En pleine épidémie Covid 19, la question de l'optimisation du dépistage puis de la recherche pour affirmer la guérison se pose de façon urgente. Du fait du manque de recul, les principales données proviennent de Chine d'où provient une étude récente qui permet de se faire une idée de la présence du SARS-CoV2 dans les différents compartiments ou fluides de l’organisme. Elle a inclus 205 patients (âge moyen 44 ans ; extrêmes, 5-67 ans ; hommes : 68 %) atteints du Covid-19 admis dans trois hôpitaux chinois entre 1er janvier et le 17 février 2020. Dans la plupart des cas, des prélèvements pharyngés ont été effectués entre le 1er et le 3ème jour après l’admission. D’autres prélèvements ont porté sur le sang, l’expectoration, les selles et les urines tout au long de l’évolution de la maladie. Une fibroscopie avec lavage broncho-alvéolaire (+/-biopsie) n’a concerné que les patients atteints d’une pneumonie sévère ou encore ceux mis sous ventilation assistée (soit 19 % de la cohorte). Au total, 1 070 échantillons biologiques ont été soumis à une recherche de l’ARN viral par RT-PCR. La positivité de cette dernière a varié selon l’origine du prélèvement. Elle s’est avérée maximale dans le liquide de lavage broncho-alvéolaire (14/15 ; 93 % mais rarement effectué (environ 7 % des cas), puis, dans l’ordre, dans :
(1) l’expectoration (72/104 ; 72 %) ;
(2) les écouvillonnages nasaux (5/8 ; 63 %) ;
(3) la biopsie bronchique (6/13 ; 46 %) ;
(4) les prélèvements pharyngés (126/398 ; 32 %) ;
(5) les fèces (44/153 ; 29 %) ;
(6) le sang (3/307 ; 1 %).

Aucun échantillon urinaire ne s’est avéré positif.

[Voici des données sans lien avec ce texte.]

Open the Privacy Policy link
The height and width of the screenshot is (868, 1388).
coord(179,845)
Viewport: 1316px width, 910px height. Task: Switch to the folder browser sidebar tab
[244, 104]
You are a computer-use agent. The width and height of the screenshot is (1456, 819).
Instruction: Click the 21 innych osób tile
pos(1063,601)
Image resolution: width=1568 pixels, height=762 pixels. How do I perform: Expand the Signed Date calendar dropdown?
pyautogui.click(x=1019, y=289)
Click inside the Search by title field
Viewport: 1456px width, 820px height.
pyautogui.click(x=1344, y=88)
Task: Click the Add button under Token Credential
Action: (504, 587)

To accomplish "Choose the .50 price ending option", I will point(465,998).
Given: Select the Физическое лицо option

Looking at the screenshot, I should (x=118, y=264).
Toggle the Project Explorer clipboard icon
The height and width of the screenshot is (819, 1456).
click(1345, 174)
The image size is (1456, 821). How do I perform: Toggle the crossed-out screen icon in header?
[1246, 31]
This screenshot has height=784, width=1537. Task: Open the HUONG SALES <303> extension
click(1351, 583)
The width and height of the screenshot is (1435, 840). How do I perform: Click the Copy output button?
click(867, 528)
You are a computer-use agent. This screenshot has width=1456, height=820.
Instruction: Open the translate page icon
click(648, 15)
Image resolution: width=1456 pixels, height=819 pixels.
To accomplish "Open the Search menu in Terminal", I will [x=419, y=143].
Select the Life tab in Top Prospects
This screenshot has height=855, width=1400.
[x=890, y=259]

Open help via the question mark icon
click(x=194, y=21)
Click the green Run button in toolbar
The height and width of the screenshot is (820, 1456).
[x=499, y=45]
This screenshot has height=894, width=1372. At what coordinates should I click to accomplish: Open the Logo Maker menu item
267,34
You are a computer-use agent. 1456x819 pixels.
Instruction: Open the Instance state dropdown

Les principaux enseignements sont que les selles peuvent être fréquemment contaminées, avec parfois une charge virale importante. Même si les voies aériennes et manuportées par contact avec des surfaces souillées restent prédominantes, une transmission fécale ne peut être exclue et doit inciter à renforcer les mesures d'hygiène, en particulier dans les zones déjà à risque.
Par ailleurs, le fait qu'on retrouve des résultats négatifs par RT-PCR chez un tiers des patients diagnostiqués doit probablement inciter à utiliser des méthodes complémentaires telles que la sérologie tant que la sensibilité ne sera pas améliorée. 
Ref : Wang W et coll. : Research letter. Detection of SARS-CoV-2 in Different Types of Clinical Specimens. JAMA 2020 : publication avancée en ligne le 11 mars. doi:10.1001/jama.2020.3786.